Since the first Terra Nova symposium in Racine, WI in Oct. 2011, there has been persistent chat about the future of polymer art. The last 25 -30 years have been exciting as artists focused on exploring the properties of the medium. What could polymer do and how did one do it? While expertise in these areas will continue to evolve as artists resolve problems, technical innovation is no longer the driving objective. So what now?
One of the wonderful things about the arts is their innate reflection of their maker’s culture. Politics, daily life, religion, history, nature and human emotions have all been the fodder of art for thousands of years. These categories extend into areas of craft as well. The decorated pottery of ancient Greece tell stories of the Gods, heroic feats and depict scenes of everyday life. A Greek observer of that time would have readily comprehended the images and patterns that appear highly stylized to our eyes.
Elaborate furniture from the 18th century reflects the refined designs of the Rococo period shortly before a series of revolutions will overturn old regimes throughout Europe. Although Rococo was a lighter, more playful interpretation of the preceding heavy Baroque style, it still came to be seen as a style of excess and frivolity. The gilded surfaces, sinuous curves and flowery motifs of Rococo art gave way to more austere Neo-Classical forms as European cultures changed.
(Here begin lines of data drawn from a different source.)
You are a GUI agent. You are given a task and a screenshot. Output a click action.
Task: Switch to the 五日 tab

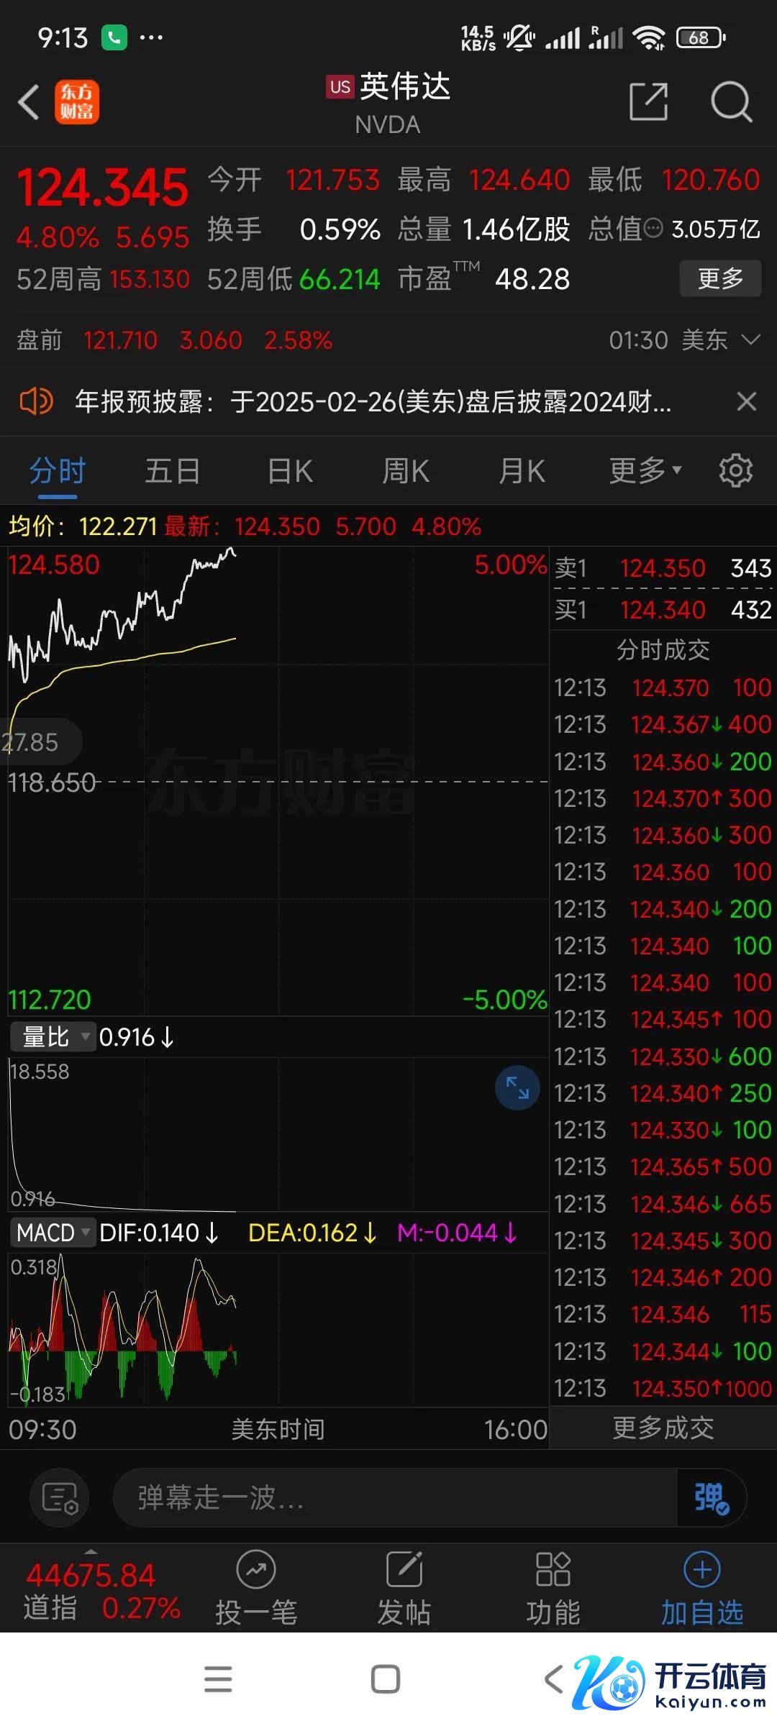pos(173,471)
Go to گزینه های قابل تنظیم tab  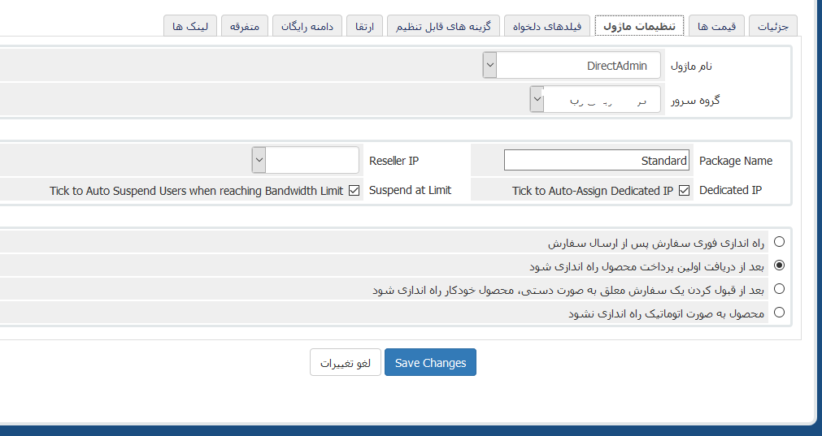(443, 27)
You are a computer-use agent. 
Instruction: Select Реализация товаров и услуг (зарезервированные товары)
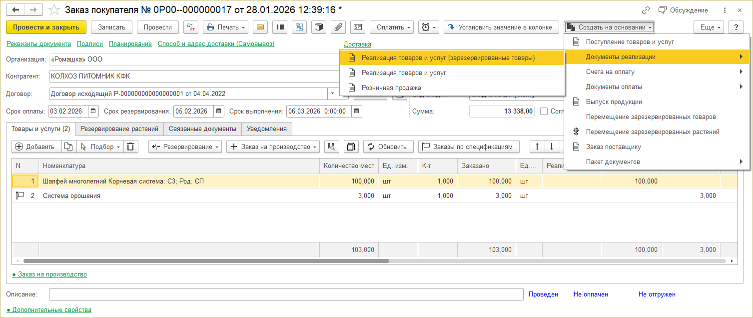tap(448, 58)
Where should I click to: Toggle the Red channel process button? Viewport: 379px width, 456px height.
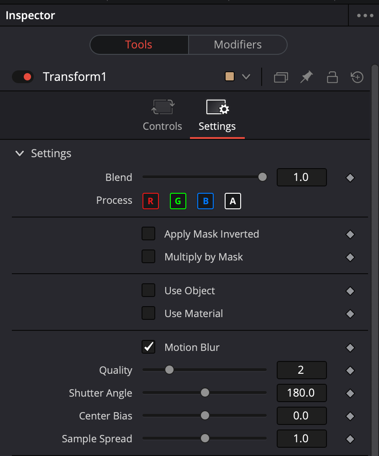(x=151, y=201)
More recently, the increasing diversity of materials in contemporary American jewelry such as rubber, Lego bricks, and salvaged circuit boards might be interpreted as signs of our challenging economy, an increasing willingness to push past traditional expectations of adornment and a fascination with contemporary technology.
Polymer is an incredibly versatile material that can adapt to many artistic approaches. Although there are already many polymer artists who create from a conceptual basis, perhaps it is time for more artists working in polymer to focus on the communication of ideas through their work.